I inspected the GTE_CyberTrust_Global_Root certificate on my system which is valid until 2018. The 2nd certificate I can't seem to find, just like the 3rd. I expect them to be downloaded or something but is there a location on the system where I can view them to find out if they are expired?

Edit: similar problems are easily found in Google, however nobody seems to have the solution. For example this bug in Ubuntu seems to be the exact issue I'm seeing.

Edit 2: the ca_cert and ca_cert2 settings seems to be meant to point to the CA used for the chain. But how is wpa_supplicant intending to verify the CA certificate itself? It seems that that is the actual failure here... Is ca_cert the correct parameter since I was providing a certificate for the connection rather than a chain file?

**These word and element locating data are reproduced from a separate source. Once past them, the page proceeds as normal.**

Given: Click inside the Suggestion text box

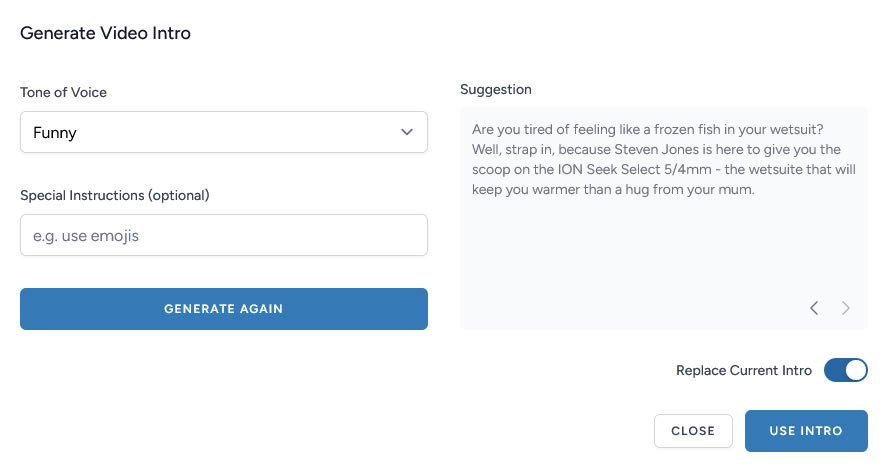Looking at the screenshot, I should pos(663,250).
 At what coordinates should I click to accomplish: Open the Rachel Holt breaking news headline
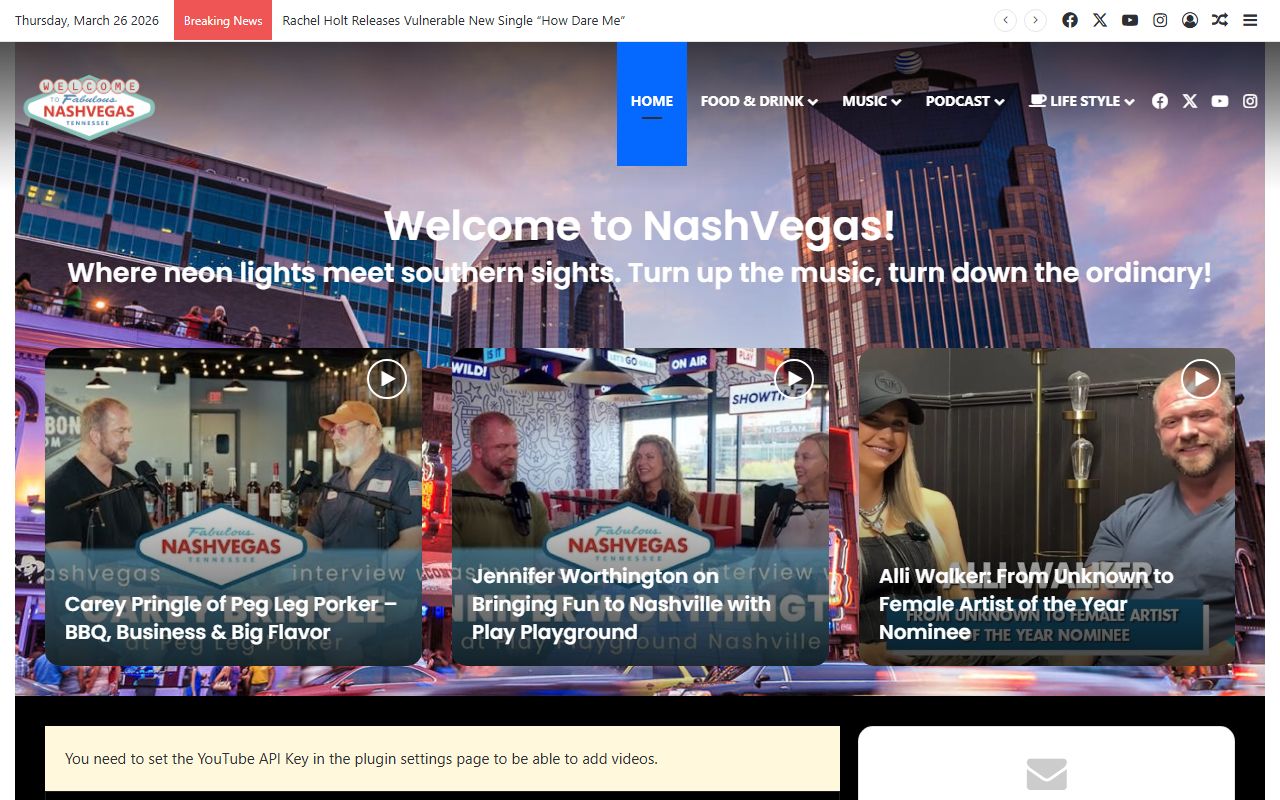click(x=453, y=20)
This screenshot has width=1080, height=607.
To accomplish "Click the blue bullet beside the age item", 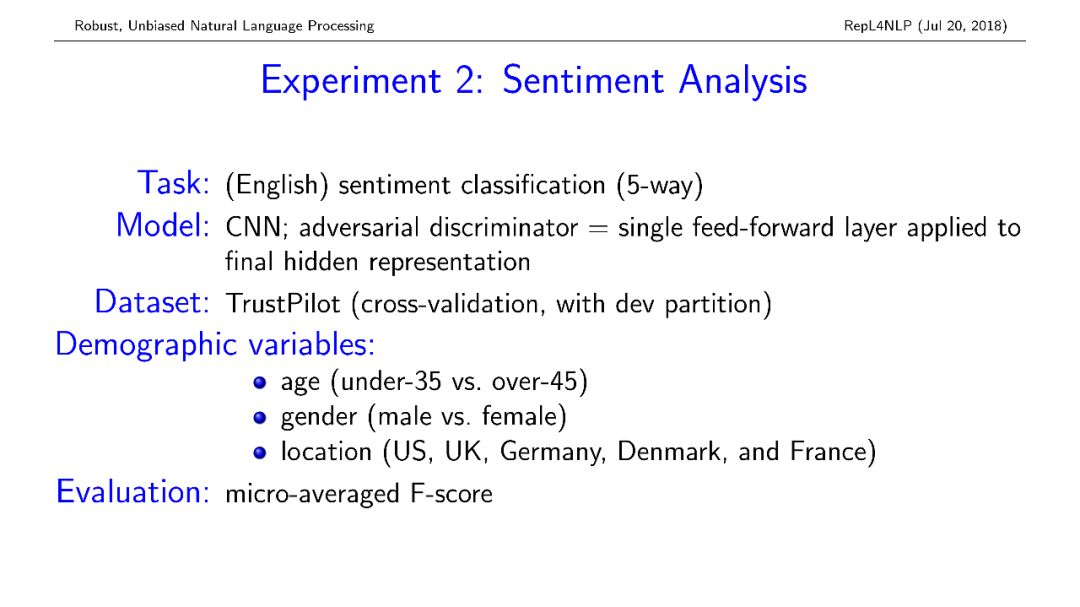I will click(x=260, y=382).
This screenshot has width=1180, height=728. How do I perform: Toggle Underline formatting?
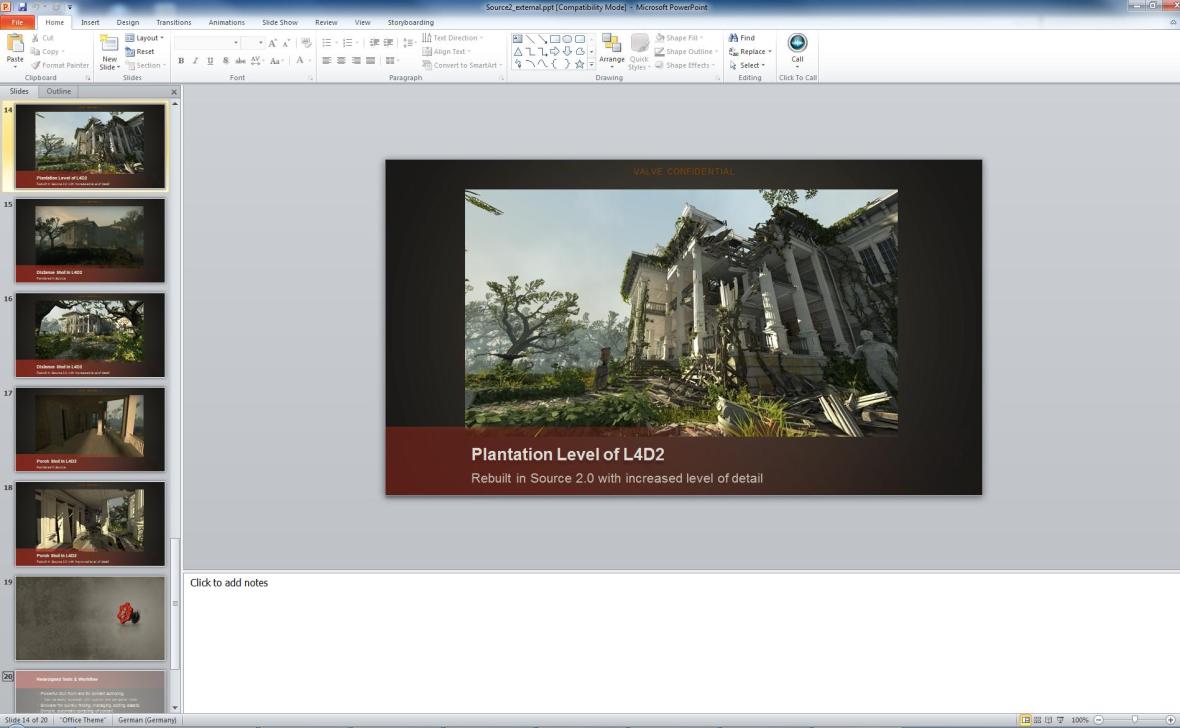[x=210, y=60]
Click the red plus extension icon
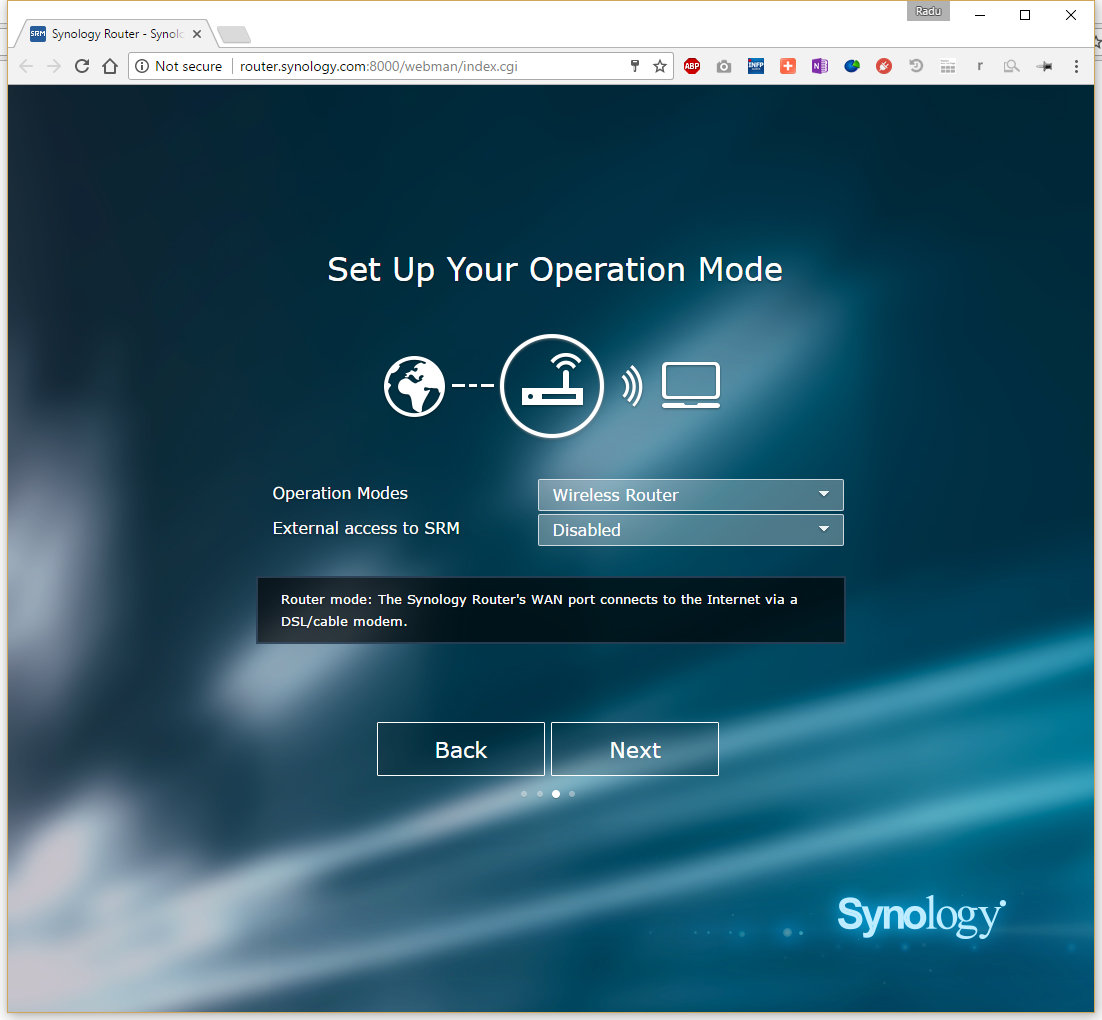Viewport: 1102px width, 1020px height. coord(788,66)
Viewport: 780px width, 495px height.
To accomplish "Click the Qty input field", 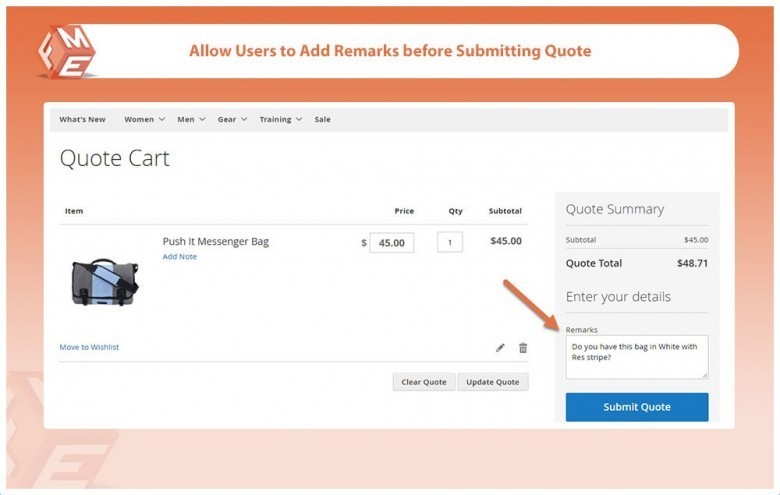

On a related note: I tried every CA bundle on my system as ca_cert parameter and none of them work. I have no clue how to keep wpa_supplicant happy...

----------

## Cyberwizzard

It seems that the 'ca_cert' option enables server validation. Without it, the network is set up without security checks and the client just sends the passwords...

Since the root CA is valid and OpenSSL keeps breaking over it, I started looking at the source. It seems that wpa_suppplicant has support for both OpenSSL and GnuTLS but it prefers the first. After countless debugging sessions and bug hunts on my system itself, I decided to recompile OpenSSL with all options - which did nothing.

Then I removed the 'ssl' use flag from wpa_supplicant and recompiled it. Suddenly everything came to life and looking through the logs I can see that GnuTLS accepted the root CA just fine.

Now, is this a bug in wpa_supplicant or OpenSSL? I am inclined to point a finger to the latter but I'm not sure...

----------